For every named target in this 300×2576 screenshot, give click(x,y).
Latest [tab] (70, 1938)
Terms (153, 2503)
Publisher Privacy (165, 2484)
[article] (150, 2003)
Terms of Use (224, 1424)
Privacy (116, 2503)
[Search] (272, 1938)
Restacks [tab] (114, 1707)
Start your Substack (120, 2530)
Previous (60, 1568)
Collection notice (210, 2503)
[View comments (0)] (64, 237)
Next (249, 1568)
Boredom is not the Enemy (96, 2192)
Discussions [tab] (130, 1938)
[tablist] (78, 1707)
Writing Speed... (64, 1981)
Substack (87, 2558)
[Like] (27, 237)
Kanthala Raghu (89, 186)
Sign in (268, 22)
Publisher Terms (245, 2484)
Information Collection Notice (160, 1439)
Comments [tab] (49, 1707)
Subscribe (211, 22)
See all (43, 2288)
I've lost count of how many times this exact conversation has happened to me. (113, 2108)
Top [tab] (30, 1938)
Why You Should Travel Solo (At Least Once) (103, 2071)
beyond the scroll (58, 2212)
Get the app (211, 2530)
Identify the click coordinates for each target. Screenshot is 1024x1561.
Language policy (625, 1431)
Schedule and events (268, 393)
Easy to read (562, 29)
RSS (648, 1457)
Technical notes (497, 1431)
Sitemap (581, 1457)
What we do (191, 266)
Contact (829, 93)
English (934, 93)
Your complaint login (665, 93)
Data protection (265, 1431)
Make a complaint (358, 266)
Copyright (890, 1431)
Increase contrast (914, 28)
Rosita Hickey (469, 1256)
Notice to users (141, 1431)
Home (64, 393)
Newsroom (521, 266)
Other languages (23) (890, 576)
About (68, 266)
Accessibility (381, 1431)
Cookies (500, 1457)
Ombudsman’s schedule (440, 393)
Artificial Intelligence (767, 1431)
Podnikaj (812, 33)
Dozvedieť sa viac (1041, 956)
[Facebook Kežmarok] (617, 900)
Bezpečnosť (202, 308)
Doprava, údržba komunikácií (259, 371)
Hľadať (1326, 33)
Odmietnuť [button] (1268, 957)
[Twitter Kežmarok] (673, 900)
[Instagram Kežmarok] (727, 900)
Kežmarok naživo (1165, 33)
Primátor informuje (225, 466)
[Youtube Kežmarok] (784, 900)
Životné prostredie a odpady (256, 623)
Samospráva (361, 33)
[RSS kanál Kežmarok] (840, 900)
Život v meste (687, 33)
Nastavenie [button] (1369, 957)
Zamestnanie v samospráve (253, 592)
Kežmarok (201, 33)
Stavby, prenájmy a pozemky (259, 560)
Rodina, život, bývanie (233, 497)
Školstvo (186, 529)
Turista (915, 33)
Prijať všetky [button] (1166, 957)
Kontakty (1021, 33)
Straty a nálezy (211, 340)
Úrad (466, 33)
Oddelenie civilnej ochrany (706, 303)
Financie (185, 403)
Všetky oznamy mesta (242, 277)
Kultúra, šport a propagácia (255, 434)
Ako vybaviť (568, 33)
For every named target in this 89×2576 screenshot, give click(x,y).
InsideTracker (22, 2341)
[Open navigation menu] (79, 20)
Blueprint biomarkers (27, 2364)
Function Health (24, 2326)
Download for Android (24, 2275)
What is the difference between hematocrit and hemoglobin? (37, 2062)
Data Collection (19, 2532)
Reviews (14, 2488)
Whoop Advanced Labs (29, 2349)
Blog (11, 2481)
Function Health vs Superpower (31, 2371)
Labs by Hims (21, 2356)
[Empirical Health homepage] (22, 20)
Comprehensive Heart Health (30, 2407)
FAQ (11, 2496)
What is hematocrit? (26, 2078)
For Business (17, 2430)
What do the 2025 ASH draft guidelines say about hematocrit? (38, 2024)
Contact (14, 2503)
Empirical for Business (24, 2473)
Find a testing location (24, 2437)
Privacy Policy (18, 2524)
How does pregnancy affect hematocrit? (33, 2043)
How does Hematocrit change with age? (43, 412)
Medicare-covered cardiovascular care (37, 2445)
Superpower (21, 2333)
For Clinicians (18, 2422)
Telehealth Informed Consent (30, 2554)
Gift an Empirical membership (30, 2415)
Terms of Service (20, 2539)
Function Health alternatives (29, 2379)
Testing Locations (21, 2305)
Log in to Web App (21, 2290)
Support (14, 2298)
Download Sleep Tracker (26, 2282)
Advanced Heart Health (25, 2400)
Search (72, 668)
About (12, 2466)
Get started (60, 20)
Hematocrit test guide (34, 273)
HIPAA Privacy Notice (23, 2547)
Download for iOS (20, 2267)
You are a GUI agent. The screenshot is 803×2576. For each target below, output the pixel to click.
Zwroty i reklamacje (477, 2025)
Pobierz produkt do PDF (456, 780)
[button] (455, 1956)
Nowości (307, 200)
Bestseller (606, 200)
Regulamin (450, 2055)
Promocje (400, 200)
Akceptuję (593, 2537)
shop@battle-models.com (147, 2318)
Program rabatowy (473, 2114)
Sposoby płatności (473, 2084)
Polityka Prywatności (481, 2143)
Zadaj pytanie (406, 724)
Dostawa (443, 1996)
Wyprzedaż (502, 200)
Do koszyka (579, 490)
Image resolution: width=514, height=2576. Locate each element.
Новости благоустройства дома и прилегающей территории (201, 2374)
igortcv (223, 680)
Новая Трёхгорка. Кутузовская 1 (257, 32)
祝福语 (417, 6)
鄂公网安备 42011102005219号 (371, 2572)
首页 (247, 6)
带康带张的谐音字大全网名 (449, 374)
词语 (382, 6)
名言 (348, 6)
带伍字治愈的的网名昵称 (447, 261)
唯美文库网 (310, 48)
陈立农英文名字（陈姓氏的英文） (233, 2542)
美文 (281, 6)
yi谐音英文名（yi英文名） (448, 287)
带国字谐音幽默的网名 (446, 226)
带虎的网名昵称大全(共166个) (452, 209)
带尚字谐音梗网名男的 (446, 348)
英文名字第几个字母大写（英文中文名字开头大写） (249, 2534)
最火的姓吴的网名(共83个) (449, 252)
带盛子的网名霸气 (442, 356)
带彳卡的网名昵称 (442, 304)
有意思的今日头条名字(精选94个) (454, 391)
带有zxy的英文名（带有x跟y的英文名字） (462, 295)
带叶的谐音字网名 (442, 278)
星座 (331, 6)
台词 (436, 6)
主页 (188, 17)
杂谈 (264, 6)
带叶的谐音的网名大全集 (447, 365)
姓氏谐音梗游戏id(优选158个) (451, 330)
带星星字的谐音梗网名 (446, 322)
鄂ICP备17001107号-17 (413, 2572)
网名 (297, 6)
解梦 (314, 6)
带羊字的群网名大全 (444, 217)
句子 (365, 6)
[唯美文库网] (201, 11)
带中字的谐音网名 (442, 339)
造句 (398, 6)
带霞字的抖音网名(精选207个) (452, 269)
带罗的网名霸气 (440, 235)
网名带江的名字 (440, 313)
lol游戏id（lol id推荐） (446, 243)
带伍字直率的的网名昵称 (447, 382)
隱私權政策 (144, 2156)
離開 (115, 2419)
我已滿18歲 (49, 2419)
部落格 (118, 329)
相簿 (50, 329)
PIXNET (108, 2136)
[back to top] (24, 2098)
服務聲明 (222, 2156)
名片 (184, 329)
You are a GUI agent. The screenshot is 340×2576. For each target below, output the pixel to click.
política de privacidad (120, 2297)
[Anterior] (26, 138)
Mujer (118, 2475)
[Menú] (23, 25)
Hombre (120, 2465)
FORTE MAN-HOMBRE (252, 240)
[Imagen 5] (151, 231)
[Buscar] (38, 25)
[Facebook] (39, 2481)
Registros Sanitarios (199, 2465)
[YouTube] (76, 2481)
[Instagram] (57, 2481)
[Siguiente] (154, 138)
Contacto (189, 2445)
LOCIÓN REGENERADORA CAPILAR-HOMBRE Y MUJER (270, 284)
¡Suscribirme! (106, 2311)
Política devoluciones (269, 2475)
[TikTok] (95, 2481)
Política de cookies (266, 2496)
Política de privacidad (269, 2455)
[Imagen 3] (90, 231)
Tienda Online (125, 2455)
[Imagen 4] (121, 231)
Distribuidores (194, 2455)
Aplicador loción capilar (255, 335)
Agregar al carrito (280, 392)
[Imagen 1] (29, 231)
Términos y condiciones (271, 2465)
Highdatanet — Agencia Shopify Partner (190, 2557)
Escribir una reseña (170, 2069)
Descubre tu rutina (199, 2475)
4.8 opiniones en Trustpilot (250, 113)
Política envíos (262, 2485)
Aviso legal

──────

Directions for this task:
Precisely the lines between those holding "Promocje (400, 200)" and "Do koszyka (579, 490)", inclusive, are to be reproduced from the listing above, with nothing added.

Exercise result:
Promocje (400, 200)
Akceptuję (593, 2537)
shop@battle-models.com (147, 2318)
Program rabatowy (473, 2114)
Sposoby płatności (473, 2084)
Polityka Prywatności (481, 2143)
Zadaj pytanie (406, 724)
Dostawa (443, 1996)
Wyprzedaż (502, 200)
Do koszyka (579, 490)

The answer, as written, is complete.